Horizon 3 is the long-term bet. The headline asset is mRNA-6007, an in vivo CAR-T therapy aimed at lupus. Moderna expects this to enter human trials by the end of 2027.
That’s a whole lot of potential. However, none of Horizon 2 or Horizon 3 will generate revenue until after 2028. Phase 1 and Phase 2 readouts are clinical milestones, not commercial ones. The path from trial to approval to launch takes years.
Why Caution Is Warranted
On June 26, the day after Moderna’s Science Day event, Piper Sandler reiterated its Overweight rating on MRNA and raised its price target to $77 from $69. Even at the former price target, Piper Sandler was already one of the most bullish analysts.
It’s important to note, however, that the new price target doesn’t leave much upside for MRNA after its recent gains. Analysts may be holding off on issuing opinions until the company’s earnings report, especially since there won’t be any revenue or earnings from these new initiatives for several years.
That puts the entire burden on Horizon 1. The four approved vaccines, the intismeran Phase 3 program, and disciplined cash management have to fund the pipeline long enough for the platform story to pay off.
That’s why long-term investors who aren’t in the stock should wait for a better entry point. It’s also a reason for current shareholders to take some risk off the table.
Where the Squeeze Logically Gives Back
The most likely first pullback level is $60. It's a round-number psychological level and represents a healthy give-back of about half the move off the mid-June breakout. Pullbacks of that size are normal after a sharp rally; they are normal profit-taking and leave the bullish structure intact. Anyone trimming into the squeeze would look to add back near this level.
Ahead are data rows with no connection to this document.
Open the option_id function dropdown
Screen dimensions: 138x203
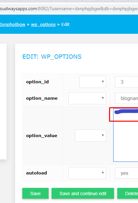[x=93, y=82]
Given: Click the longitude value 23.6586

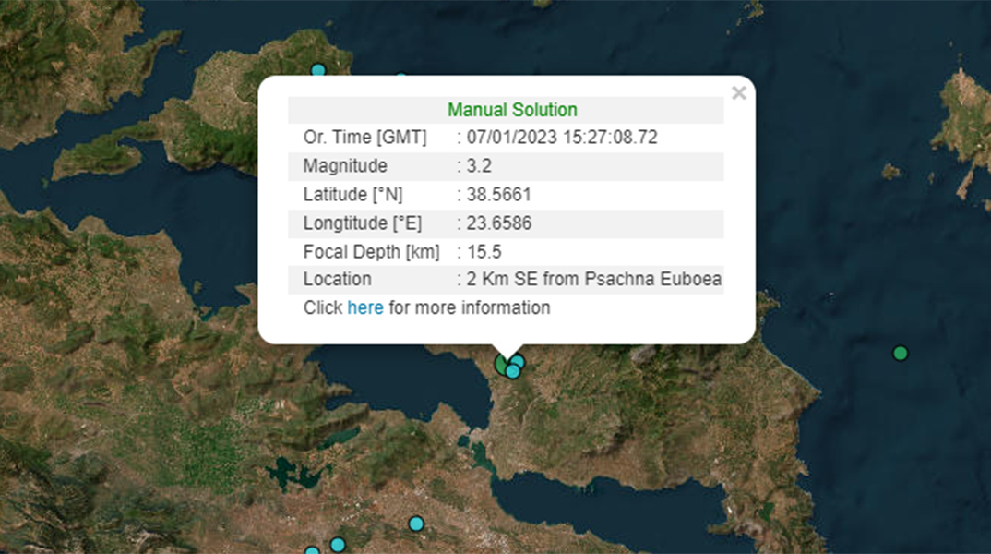Looking at the screenshot, I should [x=497, y=223].
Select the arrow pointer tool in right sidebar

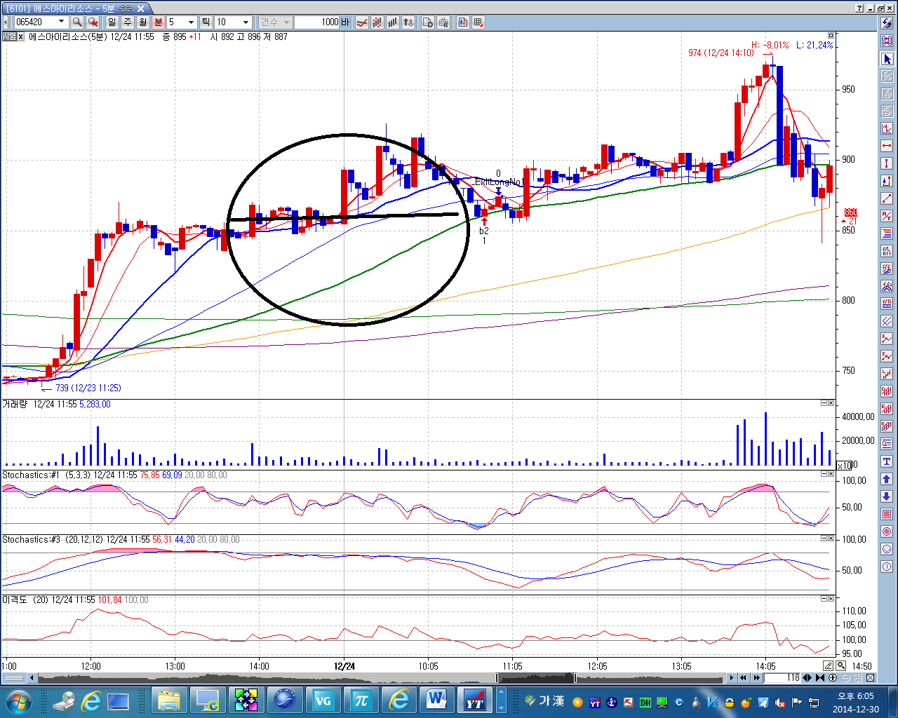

The deeper, higher-conviction support is $55. That was the top of the April-to-June trading range, and the launch point of the Science Day breakout candle. Prior resistance becomes new support, and this is where the squeeze froth fully resets without breaking the thesis.

The line in the sand is $52, where the 50-day SMA sits at $51.83. A close below that level would mean the breakout has failed, and the stock has fallen back into the range it traded in before Science Day. At that point, the platform re-rate needs a fresh catalyst, such as the July 30 earnings report, to reassert itself.